The republican idea would be a disastrous alternative, delivering the office straight into the hands of "big money' as can be seen in the United States.

If there is an issue of real concern about Hollingworth's performance while in office, it lies in his apparent failure to ensure that the Constitution was observed in Howard's decision to go to war in Iraq. Constitutionally, the whole Parliament should have had a binding vote on the matter. Constitutionally, the Governor-General's duty was to ensure this happened. That was his duty. It never happened. Governor-General Peter Hollingworth may limp through the remainder of his period in office. It seems unlikely that he will be anything but a lame duck

Who should select our head of state? Short of an Australian hereditary monarchy, it will be a testing question. Whatever else is said, it should not be the politicians, nor any member of the executive - including the prime minister.

FOOTNOTE: Since the above was written, news has broken that the Governor-General has been indicted on a charge of rape, alleged to have occurred some four decades ago at a Church Camp in Bendigo. The allegations were made by a woman who commiitted suicide two weeks ago. The Governor-General has - foolishly, I believe - made a public statement on television defending himself.
We can expect weeks of lurid, sensational publicity which will bring enormous harm to Australia's highest office. At the very least, we can expect more poll-driven sensationalism, plenty of political back-stabbing, and further attacks on the Constitution and the Monarchy.


AFGHANISTAN AND THE RE-EMERGING TALIBAN

US Secretary for Defence Donald Rumsfeld followed his visit to Iraq with a visit to Kabul, where he claimed the US had moved from a period of combat to re-stabilisation and construction. But events seem to be denying his claim. The Weekend Australian (3-4/5/03) said:
"… Most Afghans say their nation is overrun by thieving warlords, and the Government's control is largely limited to Kabul, which is protected by nearly 5,000 international peacekeepers….. Western intelligence as well as former Taliban members say resurgent Taliban fighters have re-established a command structure, and have divided the country among fugitive leaders who organise and carry out guerilla attacks. …. Mr Karzai has vowed to end the rule of warlords in the country. But each region now is ruled by a governor whose power is his private militia, who collects his own set of taxes and imposes his own rule of law. …."

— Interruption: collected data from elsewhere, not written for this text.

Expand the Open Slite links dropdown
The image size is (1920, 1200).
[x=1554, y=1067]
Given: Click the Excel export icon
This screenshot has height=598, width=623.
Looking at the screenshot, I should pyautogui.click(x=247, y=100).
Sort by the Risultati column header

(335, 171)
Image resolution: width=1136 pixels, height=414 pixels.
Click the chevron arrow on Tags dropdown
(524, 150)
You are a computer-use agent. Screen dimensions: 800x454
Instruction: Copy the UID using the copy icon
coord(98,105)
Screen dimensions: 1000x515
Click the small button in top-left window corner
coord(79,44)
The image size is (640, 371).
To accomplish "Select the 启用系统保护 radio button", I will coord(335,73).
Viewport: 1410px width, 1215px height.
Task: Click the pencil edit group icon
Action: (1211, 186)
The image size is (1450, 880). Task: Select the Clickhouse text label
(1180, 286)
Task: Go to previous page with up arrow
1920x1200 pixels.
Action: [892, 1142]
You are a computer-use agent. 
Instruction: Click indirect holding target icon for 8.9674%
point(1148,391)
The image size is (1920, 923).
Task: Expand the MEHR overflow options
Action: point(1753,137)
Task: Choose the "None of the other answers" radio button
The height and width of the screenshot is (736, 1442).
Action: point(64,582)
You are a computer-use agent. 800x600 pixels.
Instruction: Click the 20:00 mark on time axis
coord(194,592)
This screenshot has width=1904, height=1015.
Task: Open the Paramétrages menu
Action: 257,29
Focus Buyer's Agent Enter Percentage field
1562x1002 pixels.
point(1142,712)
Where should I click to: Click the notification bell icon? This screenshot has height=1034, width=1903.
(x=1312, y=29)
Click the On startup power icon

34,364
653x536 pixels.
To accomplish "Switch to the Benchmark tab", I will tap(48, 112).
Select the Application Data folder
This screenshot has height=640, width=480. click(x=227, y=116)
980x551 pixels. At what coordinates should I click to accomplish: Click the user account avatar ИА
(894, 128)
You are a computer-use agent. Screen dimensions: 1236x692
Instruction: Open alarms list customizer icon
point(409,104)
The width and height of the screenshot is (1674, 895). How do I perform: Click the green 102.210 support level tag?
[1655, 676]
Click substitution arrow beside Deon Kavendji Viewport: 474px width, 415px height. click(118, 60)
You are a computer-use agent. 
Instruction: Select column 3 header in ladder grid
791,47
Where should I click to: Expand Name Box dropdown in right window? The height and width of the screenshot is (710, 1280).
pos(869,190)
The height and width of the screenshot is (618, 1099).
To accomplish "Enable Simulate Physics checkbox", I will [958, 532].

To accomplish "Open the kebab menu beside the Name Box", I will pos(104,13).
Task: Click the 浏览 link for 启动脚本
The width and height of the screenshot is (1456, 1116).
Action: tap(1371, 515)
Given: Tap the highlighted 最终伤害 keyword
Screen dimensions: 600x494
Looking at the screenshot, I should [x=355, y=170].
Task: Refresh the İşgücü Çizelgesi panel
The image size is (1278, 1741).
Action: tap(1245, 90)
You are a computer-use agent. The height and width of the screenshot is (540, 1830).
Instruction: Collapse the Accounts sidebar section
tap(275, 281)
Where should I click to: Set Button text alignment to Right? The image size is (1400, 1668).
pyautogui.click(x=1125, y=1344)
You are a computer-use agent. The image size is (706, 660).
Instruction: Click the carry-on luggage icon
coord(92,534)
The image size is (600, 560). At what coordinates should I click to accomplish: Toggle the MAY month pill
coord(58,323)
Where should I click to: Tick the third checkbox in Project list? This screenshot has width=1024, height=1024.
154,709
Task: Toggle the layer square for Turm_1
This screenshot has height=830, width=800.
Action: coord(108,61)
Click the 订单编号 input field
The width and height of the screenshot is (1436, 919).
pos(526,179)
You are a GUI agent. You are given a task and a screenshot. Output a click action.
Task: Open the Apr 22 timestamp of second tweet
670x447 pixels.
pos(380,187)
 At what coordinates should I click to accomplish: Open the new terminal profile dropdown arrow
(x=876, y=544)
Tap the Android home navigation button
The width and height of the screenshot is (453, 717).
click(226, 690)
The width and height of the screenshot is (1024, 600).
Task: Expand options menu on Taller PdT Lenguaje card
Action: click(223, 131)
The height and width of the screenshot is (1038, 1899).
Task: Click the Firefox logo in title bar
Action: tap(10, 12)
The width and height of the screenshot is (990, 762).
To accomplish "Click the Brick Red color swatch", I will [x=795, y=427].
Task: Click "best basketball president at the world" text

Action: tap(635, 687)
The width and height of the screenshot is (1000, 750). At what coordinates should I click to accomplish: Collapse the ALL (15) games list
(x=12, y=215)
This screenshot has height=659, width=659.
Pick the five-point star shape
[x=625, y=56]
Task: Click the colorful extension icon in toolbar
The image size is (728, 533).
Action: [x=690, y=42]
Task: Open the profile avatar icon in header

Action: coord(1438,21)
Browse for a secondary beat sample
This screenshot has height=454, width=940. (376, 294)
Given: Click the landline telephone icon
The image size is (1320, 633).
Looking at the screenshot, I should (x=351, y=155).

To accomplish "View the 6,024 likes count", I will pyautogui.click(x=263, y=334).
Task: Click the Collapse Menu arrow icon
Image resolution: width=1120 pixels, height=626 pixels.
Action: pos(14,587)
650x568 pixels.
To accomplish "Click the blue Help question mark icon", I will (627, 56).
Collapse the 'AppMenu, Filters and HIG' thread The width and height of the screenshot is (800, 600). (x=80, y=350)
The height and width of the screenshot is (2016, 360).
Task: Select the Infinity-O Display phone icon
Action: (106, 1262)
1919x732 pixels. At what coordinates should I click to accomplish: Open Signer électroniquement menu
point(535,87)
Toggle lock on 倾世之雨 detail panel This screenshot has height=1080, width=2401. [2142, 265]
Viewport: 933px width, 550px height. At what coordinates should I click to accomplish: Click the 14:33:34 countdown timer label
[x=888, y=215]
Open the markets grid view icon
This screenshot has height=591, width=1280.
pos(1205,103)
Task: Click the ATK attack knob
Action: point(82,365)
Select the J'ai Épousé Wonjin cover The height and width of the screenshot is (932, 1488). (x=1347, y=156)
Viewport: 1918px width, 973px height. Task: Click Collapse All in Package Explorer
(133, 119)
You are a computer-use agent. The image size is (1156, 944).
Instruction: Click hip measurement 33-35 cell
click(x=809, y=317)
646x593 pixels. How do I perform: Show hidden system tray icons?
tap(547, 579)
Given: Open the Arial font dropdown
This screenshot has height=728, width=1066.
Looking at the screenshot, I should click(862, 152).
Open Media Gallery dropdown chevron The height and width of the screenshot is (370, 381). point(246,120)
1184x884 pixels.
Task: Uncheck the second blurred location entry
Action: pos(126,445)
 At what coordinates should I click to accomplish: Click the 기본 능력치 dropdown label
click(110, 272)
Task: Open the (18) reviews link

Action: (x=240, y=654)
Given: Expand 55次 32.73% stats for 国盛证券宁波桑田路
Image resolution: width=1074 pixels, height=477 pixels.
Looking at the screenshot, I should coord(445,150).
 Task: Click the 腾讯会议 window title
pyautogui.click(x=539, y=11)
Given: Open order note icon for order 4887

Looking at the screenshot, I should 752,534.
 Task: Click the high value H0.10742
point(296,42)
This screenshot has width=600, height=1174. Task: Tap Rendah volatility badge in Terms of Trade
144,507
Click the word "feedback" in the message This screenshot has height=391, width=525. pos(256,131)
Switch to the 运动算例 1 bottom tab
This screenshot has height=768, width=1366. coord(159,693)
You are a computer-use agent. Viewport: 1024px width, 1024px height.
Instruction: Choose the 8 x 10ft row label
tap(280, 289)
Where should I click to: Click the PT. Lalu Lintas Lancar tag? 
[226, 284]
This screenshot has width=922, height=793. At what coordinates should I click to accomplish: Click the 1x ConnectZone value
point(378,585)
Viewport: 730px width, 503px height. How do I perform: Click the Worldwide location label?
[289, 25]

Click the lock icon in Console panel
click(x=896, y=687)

How long before the bombing starts again? In the name of "peace "n freedom"? Meanwhile, we are getting a clearer picture of the enormous scope of US ambitions in the Middle East. A major review in The Australian Financial Review (Weekend, 3-4/5/03) by Peter Hartcher, described it thus:
"…. Consider the administration's work in the last few days. It has declared the end of major combat operations in Iraq, declared the end of major combat operations in Afghanistan, announced the withdrawal of almost all the US forces that have been in Saudi Arabia for a decade; published a non-negotiable "road map" for peace between Israel and the Palestinians; and dispatched the Secretary of State, Colin Powell, to Damascus to continue the intimidation and pacification of Syria. This is a shrewd and subtle balance of aggressive advance and political withdrawal, war-making and peace-making, intimidation and concession, rampant imperialism and altruistic liberation. …."
Just about all of which depends on the Muslim world seeing things America's way. It depends, too, on Israel's preparedness to give up its "Greater Israel" policies, its illegal settlements in Palestinian Occupied Territories, and its opposition to an eventual Palestinian State.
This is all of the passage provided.